Records provided:
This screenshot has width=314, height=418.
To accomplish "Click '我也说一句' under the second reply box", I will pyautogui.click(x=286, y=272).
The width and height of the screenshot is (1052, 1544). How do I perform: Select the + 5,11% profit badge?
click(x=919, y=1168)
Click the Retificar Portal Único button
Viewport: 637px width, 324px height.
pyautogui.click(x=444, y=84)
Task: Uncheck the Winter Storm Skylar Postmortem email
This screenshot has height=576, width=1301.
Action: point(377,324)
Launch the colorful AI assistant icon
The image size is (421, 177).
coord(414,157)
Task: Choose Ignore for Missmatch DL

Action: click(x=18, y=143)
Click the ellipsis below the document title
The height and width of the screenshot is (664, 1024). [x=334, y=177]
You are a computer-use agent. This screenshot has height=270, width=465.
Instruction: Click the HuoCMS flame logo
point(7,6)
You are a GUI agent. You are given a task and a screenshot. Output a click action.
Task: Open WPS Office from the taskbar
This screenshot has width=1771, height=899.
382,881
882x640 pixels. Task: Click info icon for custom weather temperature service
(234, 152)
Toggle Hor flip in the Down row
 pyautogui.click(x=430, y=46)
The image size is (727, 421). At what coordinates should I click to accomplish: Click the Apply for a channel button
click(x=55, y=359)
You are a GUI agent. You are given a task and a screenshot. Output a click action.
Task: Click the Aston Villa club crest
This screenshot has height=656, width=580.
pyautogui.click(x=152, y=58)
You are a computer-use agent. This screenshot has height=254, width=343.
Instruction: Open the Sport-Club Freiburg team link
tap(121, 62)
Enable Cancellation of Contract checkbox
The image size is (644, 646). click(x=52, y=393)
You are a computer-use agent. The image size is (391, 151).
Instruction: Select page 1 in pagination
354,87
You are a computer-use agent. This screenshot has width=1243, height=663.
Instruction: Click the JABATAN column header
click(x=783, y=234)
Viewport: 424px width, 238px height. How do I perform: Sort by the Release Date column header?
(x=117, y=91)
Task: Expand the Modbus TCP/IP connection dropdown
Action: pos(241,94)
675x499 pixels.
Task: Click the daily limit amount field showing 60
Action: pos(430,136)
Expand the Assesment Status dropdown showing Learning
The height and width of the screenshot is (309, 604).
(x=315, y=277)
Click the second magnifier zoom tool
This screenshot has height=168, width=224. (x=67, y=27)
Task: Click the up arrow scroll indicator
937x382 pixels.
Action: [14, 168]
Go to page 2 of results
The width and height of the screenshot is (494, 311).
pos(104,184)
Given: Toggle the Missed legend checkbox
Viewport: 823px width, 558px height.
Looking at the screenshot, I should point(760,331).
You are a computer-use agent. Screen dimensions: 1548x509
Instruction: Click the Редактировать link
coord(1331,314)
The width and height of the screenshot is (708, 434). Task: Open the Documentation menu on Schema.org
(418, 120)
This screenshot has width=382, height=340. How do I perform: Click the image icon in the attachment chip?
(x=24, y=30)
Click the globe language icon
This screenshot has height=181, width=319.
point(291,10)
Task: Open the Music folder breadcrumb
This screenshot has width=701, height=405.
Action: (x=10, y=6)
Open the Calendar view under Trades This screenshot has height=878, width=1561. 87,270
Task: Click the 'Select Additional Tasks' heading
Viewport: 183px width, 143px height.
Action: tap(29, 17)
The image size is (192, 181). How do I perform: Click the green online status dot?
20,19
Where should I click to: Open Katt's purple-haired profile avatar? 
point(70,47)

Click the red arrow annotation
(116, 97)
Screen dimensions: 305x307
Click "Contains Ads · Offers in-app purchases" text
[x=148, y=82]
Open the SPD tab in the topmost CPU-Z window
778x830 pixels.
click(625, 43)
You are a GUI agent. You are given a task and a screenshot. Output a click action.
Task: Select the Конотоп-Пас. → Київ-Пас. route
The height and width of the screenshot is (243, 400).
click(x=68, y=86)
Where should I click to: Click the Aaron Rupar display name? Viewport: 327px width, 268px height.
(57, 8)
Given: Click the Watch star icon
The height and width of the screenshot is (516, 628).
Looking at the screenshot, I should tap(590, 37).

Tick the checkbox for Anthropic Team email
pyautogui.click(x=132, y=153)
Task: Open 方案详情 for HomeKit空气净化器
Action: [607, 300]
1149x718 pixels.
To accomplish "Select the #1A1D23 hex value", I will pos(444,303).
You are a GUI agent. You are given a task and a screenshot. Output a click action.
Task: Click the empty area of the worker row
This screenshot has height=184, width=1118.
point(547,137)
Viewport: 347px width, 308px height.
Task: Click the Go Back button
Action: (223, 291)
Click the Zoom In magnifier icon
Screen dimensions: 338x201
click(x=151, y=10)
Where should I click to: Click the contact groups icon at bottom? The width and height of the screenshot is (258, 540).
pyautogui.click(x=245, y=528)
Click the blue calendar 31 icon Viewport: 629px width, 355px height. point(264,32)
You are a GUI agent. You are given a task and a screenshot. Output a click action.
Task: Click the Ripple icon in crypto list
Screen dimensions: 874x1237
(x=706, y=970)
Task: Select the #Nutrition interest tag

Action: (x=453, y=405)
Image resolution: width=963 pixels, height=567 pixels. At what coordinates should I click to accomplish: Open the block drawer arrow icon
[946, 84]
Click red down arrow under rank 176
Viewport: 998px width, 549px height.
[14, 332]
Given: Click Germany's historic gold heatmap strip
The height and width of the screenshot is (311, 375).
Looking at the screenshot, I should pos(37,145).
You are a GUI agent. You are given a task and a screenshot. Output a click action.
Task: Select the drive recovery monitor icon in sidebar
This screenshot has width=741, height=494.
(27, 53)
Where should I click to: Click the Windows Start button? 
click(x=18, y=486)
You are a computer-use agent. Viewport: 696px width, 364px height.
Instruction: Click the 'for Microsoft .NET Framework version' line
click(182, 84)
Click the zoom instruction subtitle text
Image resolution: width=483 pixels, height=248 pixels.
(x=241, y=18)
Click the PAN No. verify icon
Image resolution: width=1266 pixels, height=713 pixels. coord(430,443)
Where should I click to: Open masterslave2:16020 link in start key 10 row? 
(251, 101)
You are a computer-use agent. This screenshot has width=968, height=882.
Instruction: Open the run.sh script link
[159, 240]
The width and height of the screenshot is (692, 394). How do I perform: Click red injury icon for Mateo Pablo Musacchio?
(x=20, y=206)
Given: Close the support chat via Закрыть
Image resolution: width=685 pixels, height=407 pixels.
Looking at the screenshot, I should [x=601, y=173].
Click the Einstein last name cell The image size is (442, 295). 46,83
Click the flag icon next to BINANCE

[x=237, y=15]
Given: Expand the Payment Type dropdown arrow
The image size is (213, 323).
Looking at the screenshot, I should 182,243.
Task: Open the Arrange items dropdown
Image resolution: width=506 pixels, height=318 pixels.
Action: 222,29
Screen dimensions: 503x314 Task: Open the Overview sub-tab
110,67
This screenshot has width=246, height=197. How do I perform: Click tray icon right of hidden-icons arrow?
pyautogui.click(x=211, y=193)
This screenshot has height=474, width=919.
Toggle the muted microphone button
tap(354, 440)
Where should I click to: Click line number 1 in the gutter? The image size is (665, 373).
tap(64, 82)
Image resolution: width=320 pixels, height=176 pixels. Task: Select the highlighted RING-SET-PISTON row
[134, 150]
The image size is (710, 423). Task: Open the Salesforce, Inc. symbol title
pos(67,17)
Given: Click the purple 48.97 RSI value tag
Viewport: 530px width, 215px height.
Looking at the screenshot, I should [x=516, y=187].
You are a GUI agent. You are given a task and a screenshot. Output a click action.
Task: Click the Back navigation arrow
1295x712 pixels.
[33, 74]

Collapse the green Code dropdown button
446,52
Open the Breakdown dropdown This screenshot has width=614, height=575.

What you have to do: Your answer should reproduce each line of the listing that holds the word "will".

Result of the exercise:
To accomplish "Click '我也说一句' under the second reply box", I will pyautogui.click(x=286, y=272).
To accomplish "Select the #1A1D23 hex value", I will pos(444,303).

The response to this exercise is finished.